▸ What you will do
Reproduce the entire listing below verbatim, omitting the picture.

▸ Task input
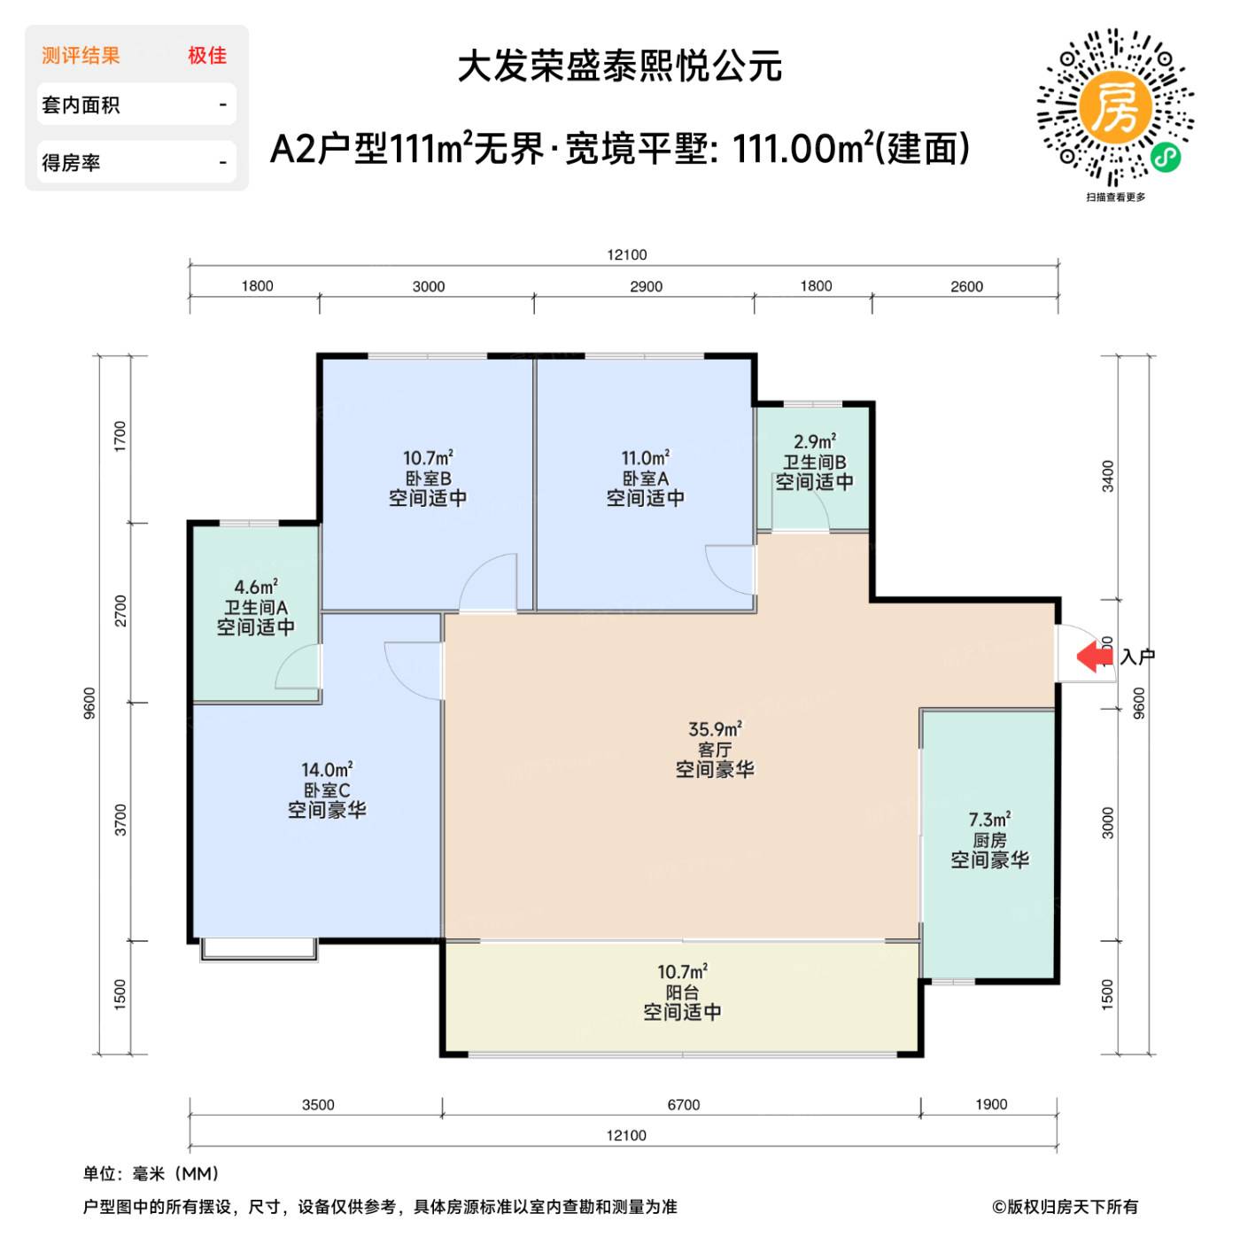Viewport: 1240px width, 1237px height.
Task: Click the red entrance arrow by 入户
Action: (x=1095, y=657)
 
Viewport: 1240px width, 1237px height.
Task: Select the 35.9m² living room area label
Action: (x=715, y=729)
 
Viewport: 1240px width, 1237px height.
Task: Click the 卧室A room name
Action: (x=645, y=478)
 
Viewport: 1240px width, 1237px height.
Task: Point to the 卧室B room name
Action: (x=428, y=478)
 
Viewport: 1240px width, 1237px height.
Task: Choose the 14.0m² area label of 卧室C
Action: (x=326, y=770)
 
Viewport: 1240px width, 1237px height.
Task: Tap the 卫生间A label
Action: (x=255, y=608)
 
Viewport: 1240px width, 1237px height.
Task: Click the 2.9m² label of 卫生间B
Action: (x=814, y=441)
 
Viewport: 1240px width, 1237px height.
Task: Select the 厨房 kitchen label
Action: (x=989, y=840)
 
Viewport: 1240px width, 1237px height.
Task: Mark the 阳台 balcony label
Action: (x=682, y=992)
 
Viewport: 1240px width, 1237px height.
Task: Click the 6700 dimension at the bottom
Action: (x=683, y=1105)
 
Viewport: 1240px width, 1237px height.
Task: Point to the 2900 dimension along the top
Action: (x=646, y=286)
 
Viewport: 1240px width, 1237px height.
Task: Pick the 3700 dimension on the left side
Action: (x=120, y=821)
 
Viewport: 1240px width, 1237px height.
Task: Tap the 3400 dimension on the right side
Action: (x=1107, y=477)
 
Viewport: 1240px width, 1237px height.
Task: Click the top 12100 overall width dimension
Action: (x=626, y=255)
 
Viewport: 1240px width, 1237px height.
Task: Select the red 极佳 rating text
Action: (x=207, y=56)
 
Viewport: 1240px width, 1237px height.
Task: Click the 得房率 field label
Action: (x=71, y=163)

▸ Answer to the task
Viewport: 1240px width, 1237px height.
Task: Click the red entrance arrow by 入户
Action: (x=1095, y=657)
 
Viewport: 1240px width, 1237px height.
Task: Select the 35.9m² living room area label
Action: (x=715, y=729)
 
Viewport: 1240px width, 1237px height.
Task: Click the 卧室A room name
Action: (x=645, y=478)
 
Viewport: 1240px width, 1237px height.
Task: Point to the 卧室B room name
Action: (x=428, y=478)
 
Viewport: 1240px width, 1237px height.
Task: Choose the 14.0m² area label of 卧室C
Action: (x=326, y=770)
 
Viewport: 1240px width, 1237px height.
Task: Tap the 卫生间A label
Action: (x=255, y=608)
 
Viewport: 1240px width, 1237px height.
Task: Click the 2.9m² label of 卫生间B
Action: (x=814, y=441)
 
Viewport: 1240px width, 1237px height.
Task: Select the 厨房 kitchen label
Action: (x=989, y=840)
 
Viewport: 1240px width, 1237px height.
Task: Mark the 阳台 balcony label
Action: (x=682, y=992)
 
Viewport: 1240px width, 1237px height.
Task: Click the 6700 dimension at the bottom
Action: (x=683, y=1105)
 
Viewport: 1240px width, 1237px height.
Task: Point to the 2900 dimension along the top
Action: (x=646, y=286)
 
Viewport: 1240px width, 1237px height.
Task: Pick the 3700 dimension on the left side
Action: (x=120, y=821)
 
Viewport: 1240px width, 1237px height.
Task: Tap the 3400 dimension on the right side
Action: (x=1107, y=477)
 
Viewport: 1240px width, 1237px height.
Task: Click the top 12100 overall width dimension
Action: (x=626, y=255)
 
Viewport: 1240px width, 1237px height.
Task: Select the red 极佳 rating text
Action: (x=207, y=56)
 
Viewport: 1240px width, 1237px height.
Task: Click the 得房率 field label
Action: (x=71, y=163)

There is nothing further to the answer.